I wondered if my contribution to life, to the world around me, held any significance at all.
We had just finished all of our Halloween festivities following a difficult week of sickness in the house, school assignments, appointments, constant cleaning, costume preparations, and little boys waking up multiple times a night. I was completely exhausted and terribly discouraged. I wondered if any of the previous week’s efforts had even been noticed by my family. Did they know what kind of work went into making Halloween an enjoyable event? Did they care? The left-overs from our Halloween dinner are still sitting in the refrigerator. “Ghoul Hash” and “Vampire Guts” didn’t garner quite the reaction I had hoped from several of my little monsters. Would they have been just fine without our little traditions? Did any of my work mean anything?
Furthermore, I wondered why that week even affected me the way that it did, physically and emotionally. Why was I so tired from it all? Aside from being heavy with child, I wasn’t doing anything spectacular that ought to produce such mother fatigue. I was only doing what millions of mothers all across the globe do every day. And all the moms I know seem to do it all (and so much more) with ease and grace. Why couldn’t I ? I haven’t been able to volunteer at my children’s school all year, and I am yet to receive an assignment from church to serve in some way there as well. Am I really only capable of handling life and serving the people within the four walls of my home? What kind of woman am I? I long to do more, to be more than I currently am, to make some meaningful contribution. Why am I so limited in my ability to do so?
Yep. I was in that place, feeling as low as ever.
As I wiped up toddler goop after meals, swept the floor multiple times, and washed dishes throughout the day, I felt completely and utterly disposable. Finally, whilst wiping counters from crumbs left by someone other than myself and feeling shamefully annoyed, I thought to myself, “Anybody can do this. What value is there in my being here, doing this all day? What difference am I actually making? And why do maid duties have to be a part of this package? This isn’t what I pictured motherhood to be like. No. Thank you.”

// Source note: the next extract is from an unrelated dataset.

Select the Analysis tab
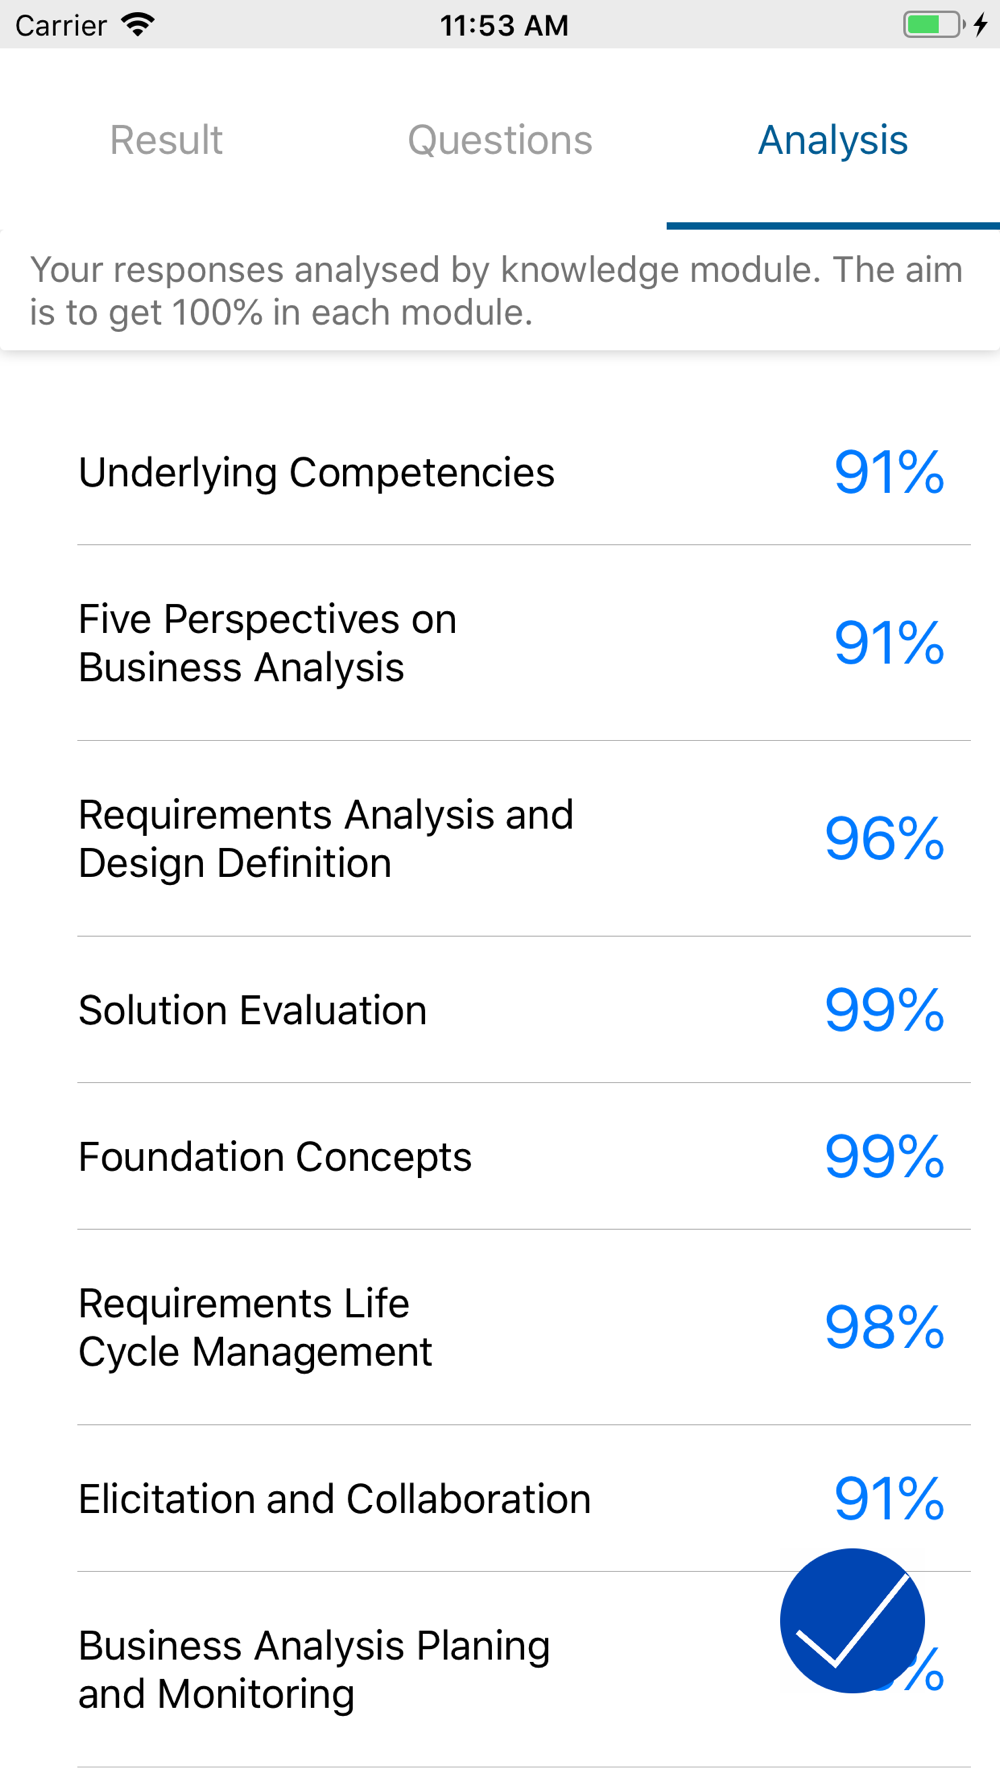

Just then, as though my disgruntled dialogue within my head had ascended up to heaven as a prayer, I heard an angelic answer coming from behind the pantry door.
Giggles.
Pure delight from my 19 month little buddy at the joy of hearing the noise of glass condiment bottles clinging against each other as he rearranged them on the shelf. I turned and watched him laugh and laugh at his little game and felt a smile spread across my face. In an instant my discouragement vanished, becoming a desultory thought amid an overwhelming message from my Eternal Parent that my work had purpose and meaning and magnitude beyond any earthly comprehension. I was reminded of the significance of each and every interaction with my sweet Spencer that week: changing yuck diapers, lathering with soap, putting on clothes, singing songs, reading books, stacking blocks, snuggling on the couch, wiping his nose, wiping his face, tickling his toes, placing him on his “uh oh” stool, kissing his cheeks, wiping his tears…all of it mattered more than I could ever imagine.
Because he is mine, and I am his.
But more importantly, because he is not really mine, but is really His.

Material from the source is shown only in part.